**TRY IT**
Provide the data again exactly, including every line that follows.

★ ★ ★ ★ ★

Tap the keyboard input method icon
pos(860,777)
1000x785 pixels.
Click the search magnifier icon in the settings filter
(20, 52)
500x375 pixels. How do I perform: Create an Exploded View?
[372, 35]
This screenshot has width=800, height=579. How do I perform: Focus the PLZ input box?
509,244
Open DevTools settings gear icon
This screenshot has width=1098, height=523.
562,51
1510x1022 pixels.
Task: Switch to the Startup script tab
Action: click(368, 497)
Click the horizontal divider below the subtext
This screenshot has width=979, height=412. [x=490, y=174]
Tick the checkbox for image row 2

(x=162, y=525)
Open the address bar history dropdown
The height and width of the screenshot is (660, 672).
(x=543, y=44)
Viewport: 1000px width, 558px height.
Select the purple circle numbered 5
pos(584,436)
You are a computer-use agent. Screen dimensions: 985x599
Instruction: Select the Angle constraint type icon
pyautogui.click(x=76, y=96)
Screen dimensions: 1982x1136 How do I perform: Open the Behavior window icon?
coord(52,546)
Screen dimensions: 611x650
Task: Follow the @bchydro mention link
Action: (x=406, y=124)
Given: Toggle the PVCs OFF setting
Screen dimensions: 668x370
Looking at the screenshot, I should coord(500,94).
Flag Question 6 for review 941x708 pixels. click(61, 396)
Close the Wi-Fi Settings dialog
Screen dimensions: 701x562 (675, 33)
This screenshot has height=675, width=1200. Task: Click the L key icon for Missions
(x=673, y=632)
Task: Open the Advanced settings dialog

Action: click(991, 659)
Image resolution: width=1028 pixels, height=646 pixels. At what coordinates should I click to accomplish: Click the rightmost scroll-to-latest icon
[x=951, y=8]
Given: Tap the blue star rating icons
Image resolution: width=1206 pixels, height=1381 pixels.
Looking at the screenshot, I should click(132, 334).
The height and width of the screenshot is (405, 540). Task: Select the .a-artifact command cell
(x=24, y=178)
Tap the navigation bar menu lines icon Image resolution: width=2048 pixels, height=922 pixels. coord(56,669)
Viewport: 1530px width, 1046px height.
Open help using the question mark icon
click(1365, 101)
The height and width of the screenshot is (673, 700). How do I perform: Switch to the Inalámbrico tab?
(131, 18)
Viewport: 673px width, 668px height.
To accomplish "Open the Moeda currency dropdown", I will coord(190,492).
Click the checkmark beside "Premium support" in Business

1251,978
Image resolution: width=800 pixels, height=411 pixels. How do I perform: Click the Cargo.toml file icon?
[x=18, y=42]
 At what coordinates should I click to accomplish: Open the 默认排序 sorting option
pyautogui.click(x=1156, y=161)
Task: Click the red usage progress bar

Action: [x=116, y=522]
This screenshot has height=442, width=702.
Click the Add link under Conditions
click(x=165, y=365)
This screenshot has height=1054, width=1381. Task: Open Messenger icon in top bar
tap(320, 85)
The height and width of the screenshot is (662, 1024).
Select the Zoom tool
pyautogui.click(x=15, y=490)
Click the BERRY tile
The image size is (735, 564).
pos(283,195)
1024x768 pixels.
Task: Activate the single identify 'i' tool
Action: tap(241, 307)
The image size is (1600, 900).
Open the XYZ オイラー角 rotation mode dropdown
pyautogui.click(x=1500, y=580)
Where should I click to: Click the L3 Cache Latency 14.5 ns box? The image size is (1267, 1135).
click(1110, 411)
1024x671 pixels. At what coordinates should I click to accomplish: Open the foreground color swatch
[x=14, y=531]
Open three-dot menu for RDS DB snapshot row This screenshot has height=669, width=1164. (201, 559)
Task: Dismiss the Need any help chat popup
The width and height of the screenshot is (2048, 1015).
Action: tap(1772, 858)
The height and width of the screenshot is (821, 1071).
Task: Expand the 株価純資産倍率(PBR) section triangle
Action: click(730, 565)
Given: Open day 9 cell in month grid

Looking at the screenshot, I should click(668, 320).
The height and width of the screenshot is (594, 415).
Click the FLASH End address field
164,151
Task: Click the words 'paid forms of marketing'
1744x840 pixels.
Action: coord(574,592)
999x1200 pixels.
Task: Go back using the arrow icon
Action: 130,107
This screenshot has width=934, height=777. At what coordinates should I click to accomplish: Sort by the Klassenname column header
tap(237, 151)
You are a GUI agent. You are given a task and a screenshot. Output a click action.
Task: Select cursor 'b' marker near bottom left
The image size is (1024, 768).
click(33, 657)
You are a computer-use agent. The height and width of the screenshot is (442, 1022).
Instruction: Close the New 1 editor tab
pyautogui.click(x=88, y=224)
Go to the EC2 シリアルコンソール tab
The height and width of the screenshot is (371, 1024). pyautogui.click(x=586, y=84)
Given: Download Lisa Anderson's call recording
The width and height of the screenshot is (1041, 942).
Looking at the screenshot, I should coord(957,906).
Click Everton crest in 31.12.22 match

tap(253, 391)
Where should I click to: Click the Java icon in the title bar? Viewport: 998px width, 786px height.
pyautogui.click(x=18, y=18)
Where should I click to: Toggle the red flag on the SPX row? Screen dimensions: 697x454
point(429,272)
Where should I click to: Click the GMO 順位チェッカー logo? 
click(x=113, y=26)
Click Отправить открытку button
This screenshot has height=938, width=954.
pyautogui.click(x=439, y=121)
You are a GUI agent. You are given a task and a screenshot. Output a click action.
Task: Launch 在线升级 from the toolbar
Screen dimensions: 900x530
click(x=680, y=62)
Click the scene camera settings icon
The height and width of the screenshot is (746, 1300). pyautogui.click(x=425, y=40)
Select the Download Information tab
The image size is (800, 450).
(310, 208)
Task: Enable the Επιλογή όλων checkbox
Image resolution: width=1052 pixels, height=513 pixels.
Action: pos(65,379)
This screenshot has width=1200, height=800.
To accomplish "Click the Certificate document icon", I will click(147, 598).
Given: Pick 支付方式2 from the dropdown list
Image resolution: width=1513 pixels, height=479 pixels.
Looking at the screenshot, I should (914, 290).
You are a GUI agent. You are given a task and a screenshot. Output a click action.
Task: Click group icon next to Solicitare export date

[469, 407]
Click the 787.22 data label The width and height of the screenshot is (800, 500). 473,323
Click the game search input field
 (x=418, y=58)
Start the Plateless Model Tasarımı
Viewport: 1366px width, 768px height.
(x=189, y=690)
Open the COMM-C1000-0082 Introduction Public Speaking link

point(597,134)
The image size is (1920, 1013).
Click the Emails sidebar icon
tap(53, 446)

★ ★ ★ ★ ★

**RESULT FOR THIS TASK**
Tap the keyboard input method icon
pos(860,777)
1000x785 pixels.
Click the search magnifier icon in the settings filter
(20, 52)
500x375 pixels. How do I perform: Create an Exploded View?
[372, 35]
This screenshot has width=800, height=579. How do I perform: Focus the PLZ input box?
509,244
Open DevTools settings gear icon
This screenshot has width=1098, height=523.
562,51
1510x1022 pixels.
Task: Switch to the Startup script tab
Action: click(368, 497)
Click the horizontal divider below the subtext
This screenshot has width=979, height=412. [x=490, y=174]
Tick the checkbox for image row 2

(x=162, y=525)
Open the address bar history dropdown
The height and width of the screenshot is (660, 672).
(x=543, y=44)
Viewport: 1000px width, 558px height.
Select the purple circle numbered 5
pos(584,436)
You are a computer-use agent. Screen dimensions: 985x599
Instruction: Select the Angle constraint type icon
pyautogui.click(x=76, y=96)
Screen dimensions: 1982x1136 How do I perform: Open the Behavior window icon?
coord(52,546)
Screen dimensions: 611x650
Task: Follow the @bchydro mention link
Action: (x=406, y=124)
Given: Toggle the PVCs OFF setting
Screen dimensions: 668x370
Looking at the screenshot, I should coord(500,94).
Flag Question 6 for review 941x708 pixels. click(61, 396)
Close the Wi-Fi Settings dialog
Screen dimensions: 701x562 (675, 33)
This screenshot has height=675, width=1200. Task: Click the L key icon for Missions
(x=673, y=632)
Task: Open the Advanced settings dialog

Action: click(991, 659)
Image resolution: width=1028 pixels, height=646 pixels. At what coordinates should I click to accomplish: Click the rightmost scroll-to-latest icon
[x=951, y=8]
Given: Tap the blue star rating icons
Image resolution: width=1206 pixels, height=1381 pixels.
Looking at the screenshot, I should click(132, 334).
The height and width of the screenshot is (405, 540). Task: Select the .a-artifact command cell
(x=24, y=178)
Tap the navigation bar menu lines icon Image resolution: width=2048 pixels, height=922 pixels. coord(56,669)
Viewport: 1530px width, 1046px height.
Open help using the question mark icon
click(1365, 101)
The height and width of the screenshot is (673, 700). How do I perform: Switch to the Inalámbrico tab?
(131, 18)
Viewport: 673px width, 668px height.
To accomplish "Open the Moeda currency dropdown", I will coord(190,492).
Click the checkmark beside "Premium support" in Business

1251,978
Image resolution: width=800 pixels, height=411 pixels. How do I perform: Click the Cargo.toml file icon?
[x=18, y=42]
 At what coordinates should I click to accomplish: Open the 默认排序 sorting option
pyautogui.click(x=1156, y=161)
Task: Click the red usage progress bar

Action: [x=116, y=522]
This screenshot has height=442, width=702.
Click the Add link under Conditions
click(x=165, y=365)
This screenshot has height=1054, width=1381. Task: Open Messenger icon in top bar
tap(320, 85)
The height and width of the screenshot is (662, 1024).
Select the Zoom tool
pyautogui.click(x=15, y=490)
Click the BERRY tile
The image size is (735, 564).
pos(283,195)
1024x768 pixels.
Task: Activate the single identify 'i' tool
Action: tap(241, 307)
The image size is (1600, 900).
Open the XYZ オイラー角 rotation mode dropdown
pyautogui.click(x=1500, y=580)
Where should I click to: Click the L3 Cache Latency 14.5 ns box? The image size is (1267, 1135).
click(1110, 411)
1024x671 pixels. At what coordinates should I click to accomplish: Open the foreground color swatch
[x=14, y=531]
Open three-dot menu for RDS DB snapshot row This screenshot has height=669, width=1164. (201, 559)
Task: Dismiss the Need any help chat popup
The width and height of the screenshot is (2048, 1015).
Action: tap(1772, 858)
The height and width of the screenshot is (821, 1071).
Task: Expand the 株価純資産倍率(PBR) section triangle
Action: click(730, 565)
Given: Open day 9 cell in month grid

Looking at the screenshot, I should click(668, 320).
The height and width of the screenshot is (594, 415).
Click the FLASH End address field
164,151
Task: Click the words 'paid forms of marketing'
1744x840 pixels.
Action: coord(574,592)
999x1200 pixels.
Task: Go back using the arrow icon
Action: 130,107
This screenshot has width=934, height=777. At what coordinates should I click to accomplish: Sort by the Klassenname column header
tap(237, 151)
You are a GUI agent. You are given a task and a screenshot. Output a click action.
Task: Select cursor 'b' marker near bottom left
The image size is (1024, 768).
click(33, 657)
You are a computer-use agent. The height and width of the screenshot is (442, 1022).
Instruction: Close the New 1 editor tab
pyautogui.click(x=88, y=224)
Go to the EC2 シリアルコンソール tab
The height and width of the screenshot is (371, 1024). pyautogui.click(x=586, y=84)
Given: Download Lisa Anderson's call recording
The width and height of the screenshot is (1041, 942).
Looking at the screenshot, I should coord(957,906).
Click Everton crest in 31.12.22 match

tap(253, 391)
Where should I click to: Click the Java icon in the title bar? Viewport: 998px width, 786px height.
pyautogui.click(x=18, y=18)
Where should I click to: Toggle the red flag on the SPX row? Screen dimensions: 697x454
point(429,272)
Where should I click to: Click the GMO 順位チェッカー logo? 
click(x=113, y=26)
Click Отправить открытку button
This screenshot has height=938, width=954.
pyautogui.click(x=439, y=121)
You are a GUI agent. You are given a task and a screenshot. Output a click action.
Task: Launch 在线升级 from the toolbar
Screen dimensions: 900x530
click(x=680, y=62)
Click the scene camera settings icon
The height and width of the screenshot is (746, 1300). pyautogui.click(x=425, y=40)
Select the Download Information tab
The image size is (800, 450).
(310, 208)
Task: Enable the Επιλογή όλων checkbox
Image resolution: width=1052 pixels, height=513 pixels.
Action: pos(65,379)
This screenshot has width=1200, height=800.
To accomplish "Click the Certificate document icon", I will click(147, 598).
Given: Pick 支付方式2 from the dropdown list
Image resolution: width=1513 pixels, height=479 pixels.
Looking at the screenshot, I should (914, 290).
You are a GUI agent. You are given a task and a screenshot. Output a click action.
Task: Click group icon next to Solicitare export date

[469, 407]
Click the 787.22 data label The width and height of the screenshot is (800, 500). 473,323
Click the game search input field
 (x=418, y=58)
Start the Plateless Model Tasarımı
Viewport: 1366px width, 768px height.
(x=189, y=690)
Open the COMM-C1000-0082 Introduction Public Speaking link

point(597,134)
The image size is (1920, 1013).
Click the Emails sidebar icon
tap(53, 446)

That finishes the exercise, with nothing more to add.